# WORK REQUIRED:
Format the material from its first line through the line containing "Click the microphone", both included, as a Markdown table with the columns Row and Text. Give each line a row number and leave out blank lines.

Data drawn from a collection
= = = = =

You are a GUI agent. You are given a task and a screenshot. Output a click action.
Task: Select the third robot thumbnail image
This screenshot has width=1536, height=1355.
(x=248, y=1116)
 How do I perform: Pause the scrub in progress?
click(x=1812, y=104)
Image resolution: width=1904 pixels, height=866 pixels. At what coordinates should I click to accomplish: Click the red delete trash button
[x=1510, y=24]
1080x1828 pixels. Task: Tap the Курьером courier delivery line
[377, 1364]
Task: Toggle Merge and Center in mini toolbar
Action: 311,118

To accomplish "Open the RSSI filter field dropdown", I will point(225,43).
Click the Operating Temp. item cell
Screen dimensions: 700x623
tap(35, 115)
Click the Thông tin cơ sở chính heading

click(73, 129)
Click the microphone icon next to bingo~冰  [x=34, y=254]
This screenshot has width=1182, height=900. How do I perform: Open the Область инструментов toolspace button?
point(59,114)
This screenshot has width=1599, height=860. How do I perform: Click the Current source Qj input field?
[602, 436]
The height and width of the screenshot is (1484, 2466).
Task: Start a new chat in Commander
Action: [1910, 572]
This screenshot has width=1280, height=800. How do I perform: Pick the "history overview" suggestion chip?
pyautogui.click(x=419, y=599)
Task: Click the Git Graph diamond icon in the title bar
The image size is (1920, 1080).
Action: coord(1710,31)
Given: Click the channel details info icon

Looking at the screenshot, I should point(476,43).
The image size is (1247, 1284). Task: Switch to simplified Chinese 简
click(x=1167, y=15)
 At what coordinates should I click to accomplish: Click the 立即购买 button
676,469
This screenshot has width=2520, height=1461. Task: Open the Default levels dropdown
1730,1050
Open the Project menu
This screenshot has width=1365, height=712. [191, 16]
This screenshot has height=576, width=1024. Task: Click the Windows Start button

= = = = =

# TASK RESULT:
| Row | Text |
|---|---|
| 1 | You are a GUI agent. You are given a task and a screenshot. Output a click action. |
| 2 | Task: Select the third robot thumbnail image |
| 3 | This screenshot has width=1536, height=1355. |
| 4 | (x=248, y=1116) |
| 5 |  How do I perform: Pause the scrub in progress? |
| 6 | click(x=1812, y=104) |
| 7 | Image resolution: width=1904 pixels, height=866 pixels. At what coordinates should I click to accomplish: Click the red delete trash button |
| 8 | [x=1510, y=24] |
| 9 | 1080x1828 pixels. Task: Tap the Курьером courier delivery line |
| 10 | [377, 1364] |
| 11 | Task: Toggle Merge and Center in mini toolbar |
| 12 | Action: 311,118 |
| 13 | To accomplish "Open the RSSI filter field dropdown", I will point(225,43). |
| 14 | Click the Operating Temp. item cell |
| 15 | Screen dimensions: 700x623 |
| 16 | tap(35, 115) |
| 17 | Click the Thông tin cơ sở chính heading |
| 18 | click(73, 129) |
| 19 | Click the microphone icon next to bingo~冰  [x=34, y=254] |